Condoms, jimmies, rubbers…you might think you’ve heard them all. Condoms are one of the world’s most common prophylactics. Here are 5 things that you might not otherwise know about condoms and their names.
1. English Nicknames
One of the most known nicknames for condom is rubber. However, if you go to a convenience store in Australia or New Zealand and ask for a rubber, you will be handed an eraser. This could make for awkward moments for Kiwis or Aussies traveling abroad who just want to erase a mistake: “Could I have a rubber, mate?”
Other English nicknames include jimmy hat, raincoat, or hazmat suit: a suit you don for dealing with hazardous materials. The term “love glove” led to the famous safe sex slogan “No Glove, No Love.”
2. International Nicknames
English isn’t the only language that had odd nicknames for condoms. In Denmark, they are called gummimand, which literally means “rubberman.” In Germany, they are called lummeltute, or “naughty bags.” Hungarian terminology emphasizes the protective aspect by calling a condom an ovsver, or a “safety tool.” Hong Kong similarly demonstrates the protective value by calling a condom a pei dang vi, or a “bulletproof vest.” In Portugal they call condoms “Venus’ shirts” or camisa de Venus: remember, Venus is the goddess of love after all, so it makes sense!
Other countries can be more literal with their meanings: in Nigeria, a condom is an okpuamu, or a “penis hat.” In Indonesia, instead of a hat, it’s a “penis gourd” or a koteca.
In English a condom is sometimes called a raincoat: in Greek it is sometimes called a kapota, or an overcoat. In Spain, a condom is called a globo, or balloon. Remember, although you can 肛塞 use a condom for a balloon, you can’t use a balloon for a condom!
3. National Tensions
Some nicknames of the condoms demonstrate international tensions. In Germany, a slang term for a condom is a “Pariser,” or a Parisian. In English, condoms are sometimes called French Letters. Why is France associated with condoms? This might be because other countries associated all that was decadent with France.

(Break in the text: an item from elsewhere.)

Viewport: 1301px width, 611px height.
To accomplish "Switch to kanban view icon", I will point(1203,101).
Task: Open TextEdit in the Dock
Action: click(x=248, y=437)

As a side note, a French Letter will protect you against the French Disease; or, to put it more plainly, a condom will help protect you against syphilis. Syphilis was called the French Disease because of the outbreak in the French Army in the sixteenth century; it was the Italians that coined that phrase (morbus gallicus).
The French, however, might have gotten their linguistic come-uppance with their terminology. The French called syphilis “la maladie anglaise,” or the English Disease. They even called it the Italian disease or the Neapolitan disease too. Other countries were equally derisive, with the Arabs calling syphilis the English disease and the Russians calling it the Polish disease.
Although most nationally-derogatory terms for syphilis are now in the past, the French still call condoms “la capote anglaise,” or the English raincoat.
4. Condom, France
Yes, there is a town in France called Condom. As far as linguists know, it has nothing do with the etymology of the word condom. There is a folktale that the English got their word condom from this location. English travelers came and saw French farmers sewing prophylactics from sheep guts. Whether or not this is true, you can still get sheepskin condoms (made from sheep intestines). They are softer than latex or polyurethane condoms and increase sensation. However, sheepskin condoms do not protect against sexually transmitted diseases, they simply work to prevent pregnancy.